Ce chef d'oeuvre de la littérature française de l'entre deux guerres (1935), fort méconnu, a été pour moi une révélation. J'avais découvert il y a quelque temps Louis Guilloux, l'ami d'André Gide et d'Albert Camus, par le magnifique récit d'enfance Le pain des rêves, beau comme un conte, empli de poésie et de rêves.

Ecrit huit ans plus tôt, Le Sang noir est au contraire une oeuvre d'une noirceur et d'un pathétique absolu. L'action se déroule sur une journée, un jour de 1917, dans une ville de province jamais nommée mais qui est sans doute Saint-Brieux, là où se déroule toute l'oeuvre de Guilloux. Cette noirceur qui s'oppose aux rêves de l'oeuvre précédemment citée, donne toute l'étendue du talent de l'écrivain, capable de passer du conte de l'enfance, à un drame pathétique et burlesque.

Imaginez un vieux professeur solitaire, auteur de plusieurs ouvrages remarqués, portant binocle, peau de bique et affublé d'énormes pieds. Il vit avec sa bonne Maïa, une vulgaire paysanne et sa bande de chiens.

Ses élèves l'ont baptisé Cripure, une abréviation de la Critique de la raison pure de Kant. Amoureux trahi, intellectuel méprisé, il hait la société hypocrite de son temps. Athée, antimilitariste, il se réfugie dans son antre, fuyant le mépris des autres et rêvant parfois de se réfugier sur une île déserte.

Ce matin là, Cripure échappe de peu à l'accident car il découvre que les écrous de sa bécane ont été dessoudés...Et puis peu après, il manque d'être  écrasé par une voiture. Décidément, Cripure a aujourd'hui rendez-vous avec son destin....

Nous sommes à l'arrière, dans une ville provinciale, alors qu'au front, les mutineries commencent à être mâtées dans le sang. A l'arrière, où l'on prépare la cérémonie de décoration de la femme de Monsieur Le député et où les auteurs des poèmes défaitistes sont débusqués. Car dans cette ville de province, règne le puissant Nabucet, chantre de l'hypocrisie et Babinot, qui collectionne les armes...pendant que le sang des jeunes hommes est versé.

◆ OBJECTIFS ◆
**A)** Donnez seulement le nombre de lignes des enregistrements où figure le mot « computer », en tenant compte des majuscules et minuscules.
**B)** Prolongez l'extrait sur Le Sang noir à la suite de sa dernière phrase.
L'extrait sur Le Sang noir et les enregistrements n'ont rien à voir l'un avec l'autre.

Lignes d'un jeu de données
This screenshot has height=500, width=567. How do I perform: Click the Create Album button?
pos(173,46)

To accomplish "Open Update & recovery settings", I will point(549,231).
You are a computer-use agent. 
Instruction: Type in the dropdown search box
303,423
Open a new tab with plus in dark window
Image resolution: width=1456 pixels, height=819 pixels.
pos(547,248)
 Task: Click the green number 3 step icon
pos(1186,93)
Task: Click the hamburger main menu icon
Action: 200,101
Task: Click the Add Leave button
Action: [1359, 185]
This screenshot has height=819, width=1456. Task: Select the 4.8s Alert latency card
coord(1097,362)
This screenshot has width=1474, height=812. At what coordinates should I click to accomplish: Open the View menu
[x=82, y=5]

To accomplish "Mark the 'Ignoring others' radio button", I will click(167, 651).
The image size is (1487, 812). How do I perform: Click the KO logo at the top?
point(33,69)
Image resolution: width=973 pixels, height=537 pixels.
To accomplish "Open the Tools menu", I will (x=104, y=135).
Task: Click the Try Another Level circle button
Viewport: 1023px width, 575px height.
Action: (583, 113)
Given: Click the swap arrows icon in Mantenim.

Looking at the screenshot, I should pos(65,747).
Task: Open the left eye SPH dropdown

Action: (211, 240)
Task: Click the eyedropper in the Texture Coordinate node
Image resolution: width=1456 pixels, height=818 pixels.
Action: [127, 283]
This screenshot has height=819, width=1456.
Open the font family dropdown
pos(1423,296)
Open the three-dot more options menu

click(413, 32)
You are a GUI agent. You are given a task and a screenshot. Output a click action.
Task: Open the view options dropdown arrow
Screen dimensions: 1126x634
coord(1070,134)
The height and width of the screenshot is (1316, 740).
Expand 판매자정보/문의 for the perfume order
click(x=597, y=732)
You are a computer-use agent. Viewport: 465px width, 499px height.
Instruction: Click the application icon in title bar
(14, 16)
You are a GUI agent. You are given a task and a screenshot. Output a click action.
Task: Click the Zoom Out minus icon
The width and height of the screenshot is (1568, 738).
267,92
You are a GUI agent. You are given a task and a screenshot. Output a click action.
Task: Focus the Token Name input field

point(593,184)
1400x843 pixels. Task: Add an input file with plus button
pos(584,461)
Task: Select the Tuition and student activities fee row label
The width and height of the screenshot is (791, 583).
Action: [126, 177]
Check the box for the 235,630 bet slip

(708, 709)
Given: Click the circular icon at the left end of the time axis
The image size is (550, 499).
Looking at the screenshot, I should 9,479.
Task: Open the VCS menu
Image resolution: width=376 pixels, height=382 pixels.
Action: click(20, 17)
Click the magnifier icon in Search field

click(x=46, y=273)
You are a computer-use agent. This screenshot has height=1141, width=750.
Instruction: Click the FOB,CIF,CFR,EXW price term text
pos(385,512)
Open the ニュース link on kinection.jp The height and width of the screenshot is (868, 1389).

◆ RÉSULTATS PAR TÂCHE ◆
**A)** 3

**B)**
Cripure ne peut supporter la bêtise de cette société bien pensante et est acculé à un acte désespéré...

Guilloux signe ici une oeuvre d'un rare pessimisme ; à signaler que les romans sont peu nombreux à évoquer en toile de fonds les répressions suite aux mutineries de 1917.

La figure de Cripure est à la fois burlesque (par son accoutrement, son mode de vie) et profondément humaniste ; il incarne l'esprit de l'humain face à toute cette bêtise qui éclate en arrière plan. Cripure, figure sacrifiée, pathétique, incomprise.

Cette oeuvre se laisse peu à peu apprivoisée. Longue de plus de 600 pages, elle est pourtant construite comme une pièce de théâtre puisque l'action se déroule en une journée. Magnifique unité de temps...Un accident, deux accidents, le destin du personnage est en marche...

C'est une tragédie d'une journée, c'est un drame oscillant toujours entre le burlesque outrancier (la figure des bourgeois, l'attitude de Cripure et de Maïa), et le tragique de la condition humaine. L'auteur fait d'ailleurs souvent référence au registre du théâtre pour désigner cette comédie humaine pleine de fumisterie. Scènes de ménage, discussions sans intérêt dans le fumoir, jeux des décorations, duel d'épées...mais ce qui reste de tout cela ce sont les larmes des parents qui apprennent la condamnation à mort de leur mutin de fils et Cripure qui ne croit plus en l'homme...Chef d'oeuvre de l'absurde avant l'heure, que certains critiques considèrent comme précurseur de La nausée...

Une oeuvre dense, âpre mais inoubliable....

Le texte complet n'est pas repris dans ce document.